Gov. Steve Beshear urged state lawmakers Tuesday night to tackle tax reform and expanded gambling to raise new revenue for such priority areas as education and health care. “We need more resources to make needed investments in our future,” Beshear told a joint session of the General Assembly in his seventh State of the Commonwealth address. “... We need to take bold, decisive action to build a healthier, more educated and better-trained population.”
The message was similar to the one he had for lawmakers a year ago — when he and the General Assembly agreed on pension reform but took no significant step on tax reform. But Beshear’s tone was different this year — emphasizing not the bleak state revenue outlook but the cooperation that made last year’s session a success.
And he pleaded with lawmakers to carry on with a bipartisan outlook. “In Washington, you find leaders focused on keeping power, not helping people,” Beshear said. “... My friends, we must resolve not to let that happen here in Kentucky.”
But Beshear’s speech on the opening day of the 2014 session came after leaders of the Republican-controlled Senate and Democratic-controlled House filed bills some consider to be partisan priorities.
Moreover, some advocates for tax reform have complained that Beshear did not press that priority during the past year. And this year will be his fourth try at passing a measure to legalize expanded gambling.
Senate President Robert Stivers, R-Manchester, said he appreciated the tone of Beshear’s speech but needed more specifics.
“We have an interest in seeing a competitive tax code that is business friendly and expands the base. Again, we’re looking for the details,” Stivers said.
He added that he did not know the outlook for a gambling amendment.
House Speaker Greg Stumbo, D-Prestonsburg, noted that Stivers had not declared a gambling amendment “dead on arrival” as former Senate President David Williams once did. Stumbo said he believes there is “a way forward” on the issue.
Beshear spoke for 49 minutes and was interrupted by applause about 40 times.
He made the case that he and the General Assembly had managed to make some progress in the past six years in education and health care despite being forced to make repeated budget cuts.

Using the information:
**1)** From the article on Beshear's 2014 address, extract the passage from "Senate President Robert" to "a gambling amendment." word for word.
**2)** List every person named in the article on Beshear's 2014 address.
**3)** Proceed with the article on Beshear's 2014 address, picking up after its final sentence.

Provided data:
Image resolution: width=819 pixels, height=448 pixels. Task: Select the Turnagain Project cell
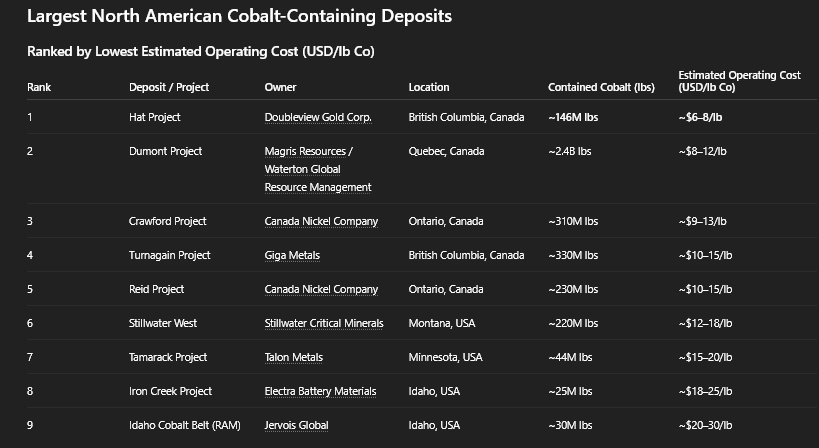[169, 255]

Answers given:
**1)**
Senate President Robert Stivers, R-Manchester, said he appreciated the tone of Beshear’s speech but needed more specifics.
“We have an interest in seeing a competitive tax code that is business friendly and expands the base. Again, we’re looking for the details,” Stivers said.
He added that he did not know the outlook for a gambling amendment.

**2)** Steve Beshear, Robert Stivers, Greg Stumbo, David Williams

**3)**
“But in balancing our budgets during the recession, we were sometimes forced to cut far too deeply, decimating many programs and services that Kentuckians desperately need,” Beshear said. “We cannot continue making progress by paying teachers less than they deserve, by ignoring needs like textbooks and technology, by delaying research into innovative energy production, by pricing college out of reach.”
Beshear said he will propose a specific tax reform plan this month. He gave few clues as to what it might include, though he did say part of it will be an endorsement of the local-option sales tax — a priority of Louisville Mayor Greg Fischer.
“We need to revamp laws governing what and how we tax in order to improve our economic competitiveness, to reduce assessments that create an unlevel playing field for existing Kentucky businesses, and to treat our working families more fairly,” the governor said.
On Jan. 21, he may provide more details when he delivers his budget address. And Beshear said if lawmakers shun tax reform, the 2014-16 budget he will propose that day will still include some restoration of past cuts.
“I am determined to find money to reinvest in education ... even if I have to make harmful cuts in other areas to do so,” Beshear said.
He also said he will ask legislators “to place a constitutional amendment on the ballot related to expanded gaming. There’s no reason to deny the people of Kentucky an opportunity to vote — up or down — on this issue.”
Beshear said Kentuckians want to vote on the amendment, “and we should let them decide whether to continue allowing Kentucky tax money to flow across our borders or to keep it here at home.“
He also spoke about health care, saying “Kentucky ranks among the worst, if not the worst, in every major health category from smoking to cancer deaths, preventable hospitalizations, cardiovascular and cardiac heart disease and diabetes.”
He said those rankings are “why I seized the historic opportunity created by the federal government to address Kentucky’s poor health in a transformative way. We expanded Medicaid and, to link Kentuckians to private insurance, created a state-based health benefits exchange.”
Beshear said he also will push a statewide “smoke-free” law and a measure to ban the sale of e-cigarettes to minors. And he said in the next few weeks he will “unveil a new initiative that will intensify our efforts,” including goals and strategies to cut Kentucky’s smoking rate 10 percent by 2018.